Aims and Scope
Crítica. Revista Hispanoamericana de Filosofía is a quarterly journal published by the Institute for Philosophical Research at UNAM in Mexico. It publishes original articles, discussions, survey articles, book symposia, target articles, special issues, and reviews in any area of philosophy, as long as they fall within the analytic tradition broadly understood. Crítica places great value on conceptual precision, argumentative rigor, and originality. Crítica’s readers are primarily academic philosophers and philosophy students, so authors are expected to make clear how their work helps advance the relevant philosophical debates.
Crítica welcomes contributions in all areas of contemporary philosophy, including aesthetics, epistemology, ethics, general philosophy of science, metaethics, metaphilosophy, metaphysics, moral philosophy, philosophy of action, philosophy of language, philosophy of logic, philosophy of mind, philosophy of the special sciences, political philosophy, and social philosophy. Crítica also publishes contributions in the history of philosophy, provided that they focus on philosophical problems and arguments rather than on merely exegetical or contextual aspects of some historical figure or period. Crítica also publishes articles that draw on empirical evidence to discuss issues of relevance to contemporary philosophy.

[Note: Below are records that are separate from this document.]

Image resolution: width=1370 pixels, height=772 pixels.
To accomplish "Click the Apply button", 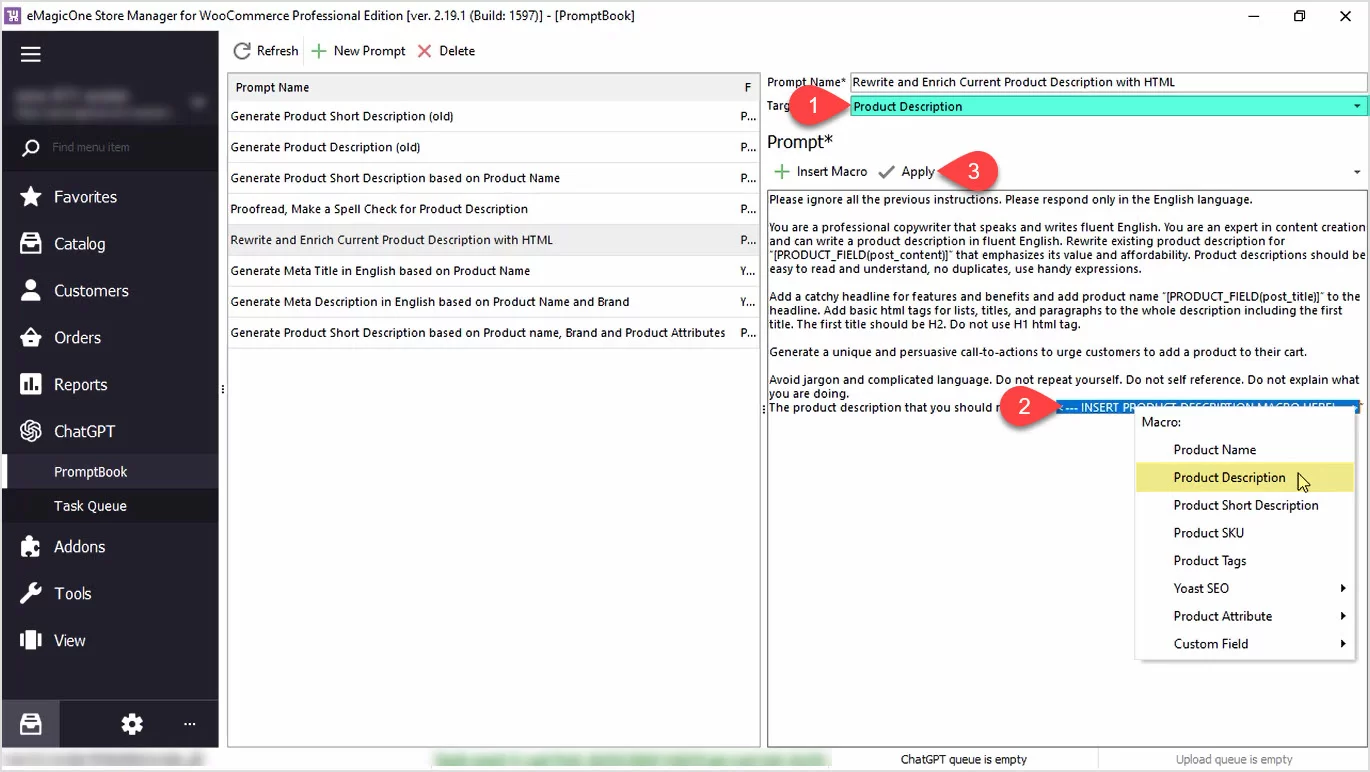I will [907, 172].
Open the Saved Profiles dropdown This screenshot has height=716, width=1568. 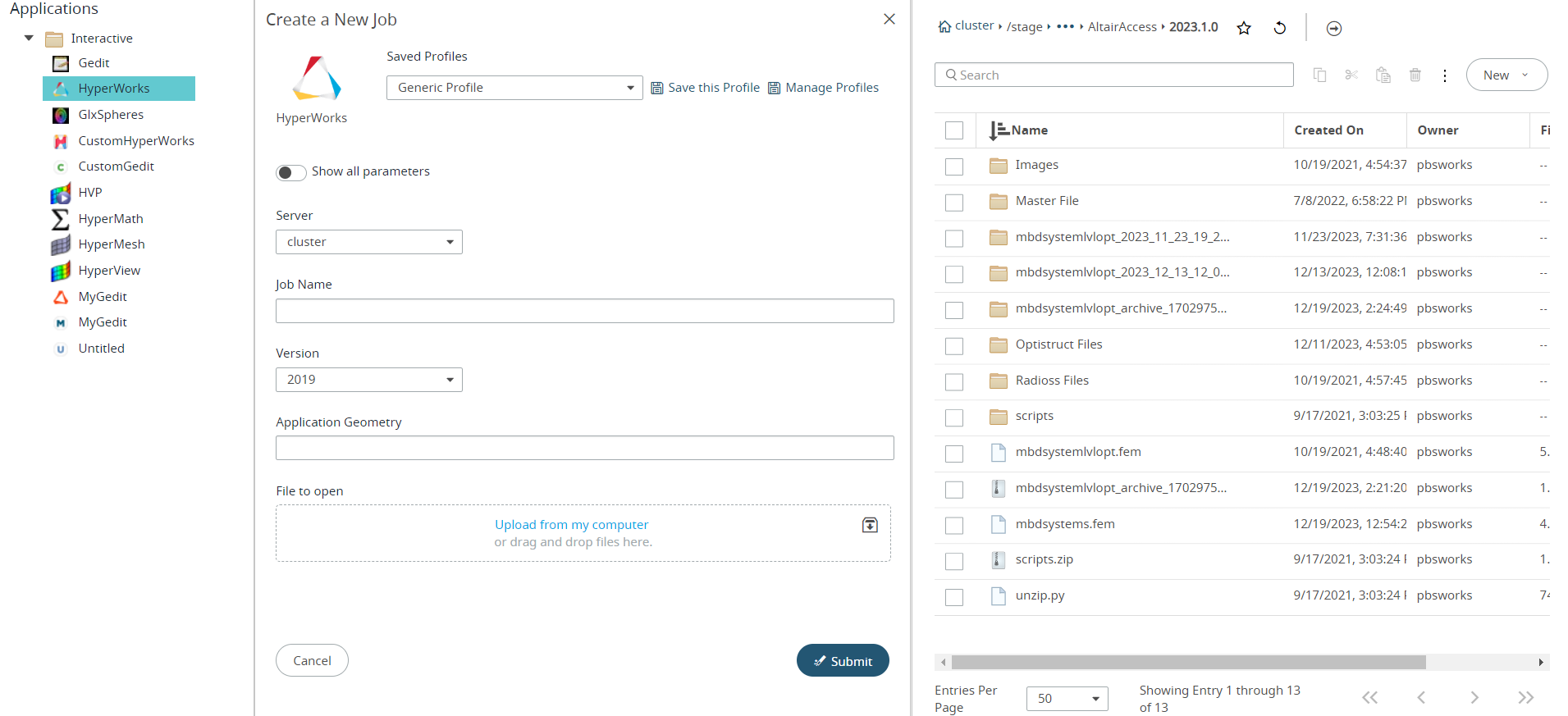[x=514, y=88]
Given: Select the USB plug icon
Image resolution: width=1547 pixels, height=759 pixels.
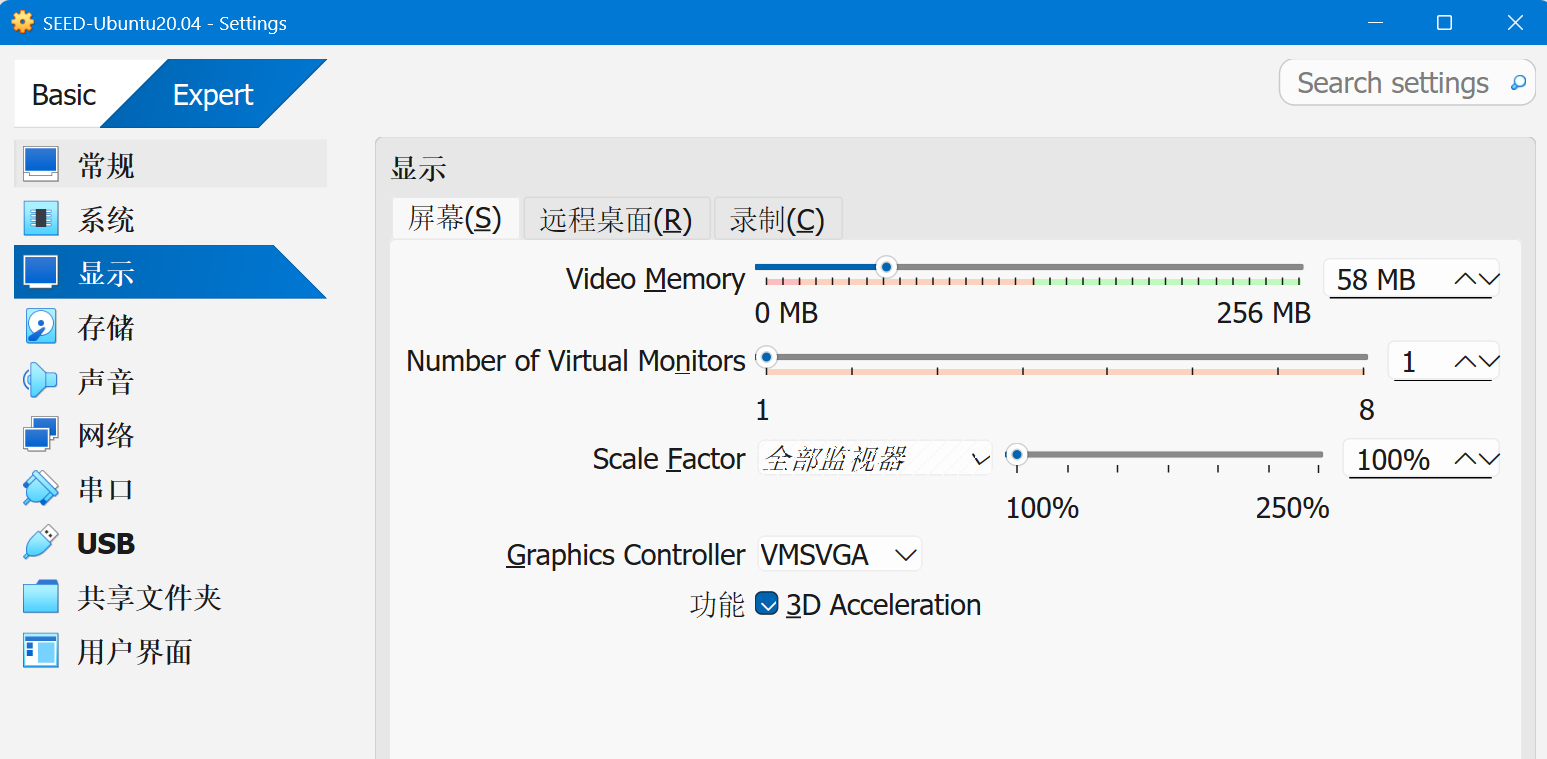Looking at the screenshot, I should [41, 542].
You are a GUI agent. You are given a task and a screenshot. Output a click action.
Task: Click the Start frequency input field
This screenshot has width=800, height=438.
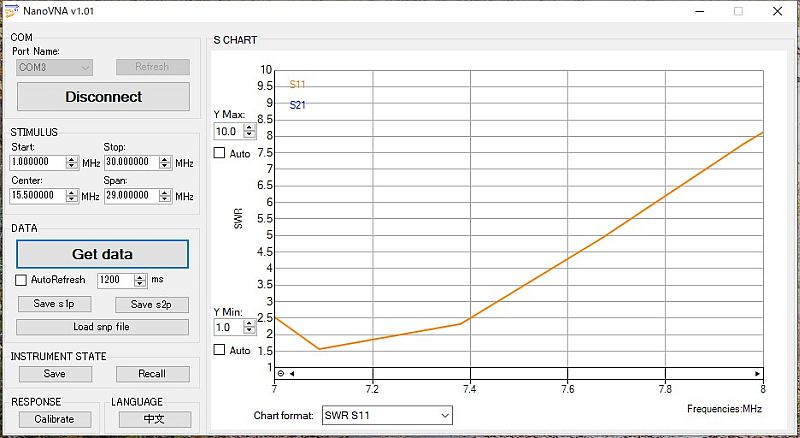click(38, 162)
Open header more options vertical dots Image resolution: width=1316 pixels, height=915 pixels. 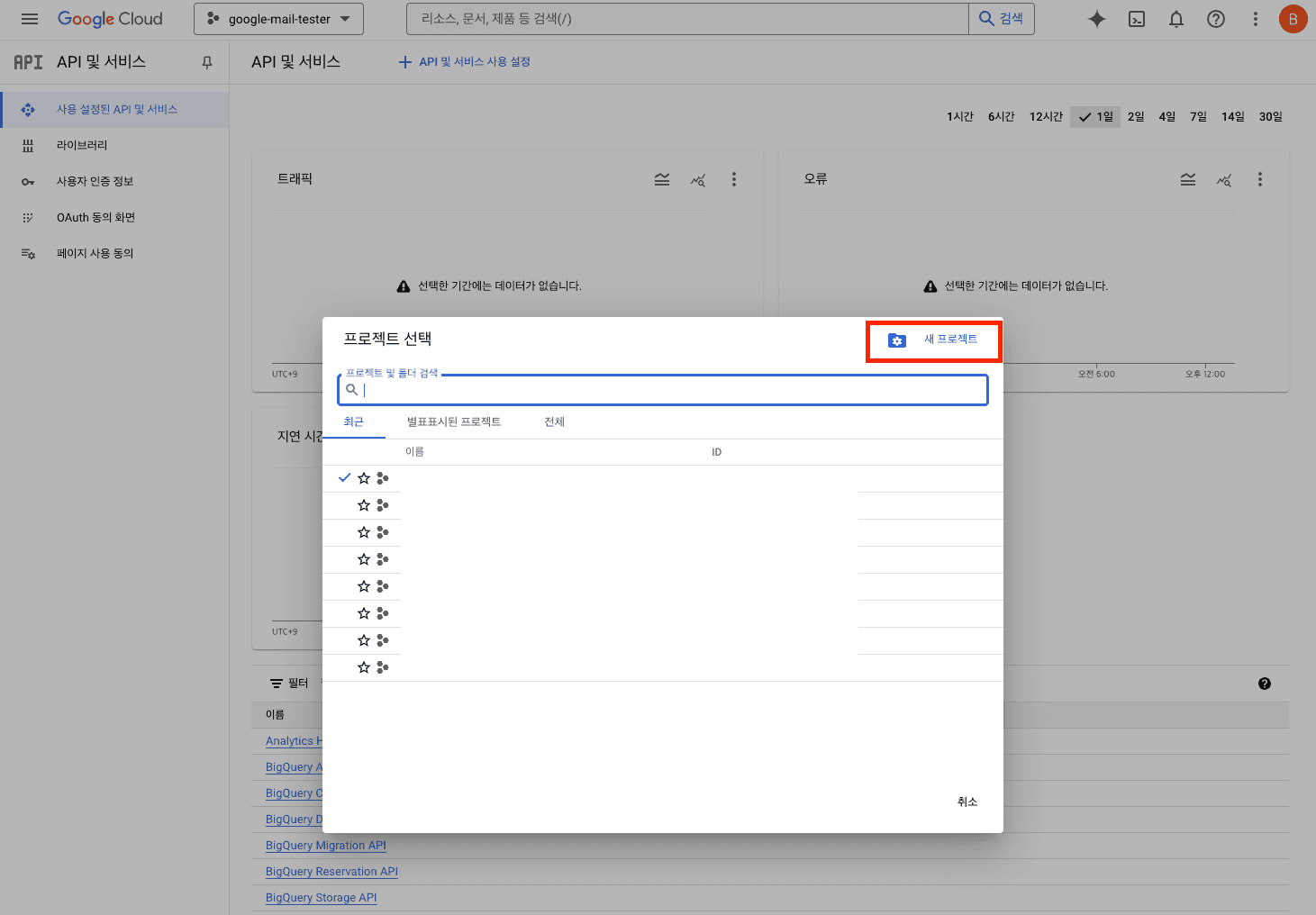[x=1255, y=19]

Crítica publishes articles in English and Spanish. All accepted articles are published open access, as defined by the Budapest Open Access Initiative, which allows users to download, read, distribute, and print the contents published by the journal, on the condition that they give credit to the original authors and editors. Crítica does not charge for submission, processing, publication or reading of manuscripts.
Founded in 1967 by Alejandro Rossi, Fernando Salmerón and Luis Villoro, Crítica was the first journal dedicated to analytic philosophy in Latin America. It has published articles by influential authors such as Carlos Alchourrón, G.E.M. Anscombe, David M. Armstrong, Eugenio Bulygin, Héctor-Neri Castañeda, Donald Davidson, Jon Elster, R.M. Hare, Gilbert Harman, John L. Mackie, Hugo Margáin, John McDowell, Thomas Nagel, David F. Pears, Arthur N. Prior, Hilary Putnam, W.V.O. Quine, Richard Rorty, Gilbert Ryle, Sydney Shoemaker, Thomas M. Simpson, Ernest Sosa, Peter F. Strawson, Bas C. van Fraassen, and Georg H. von Wright.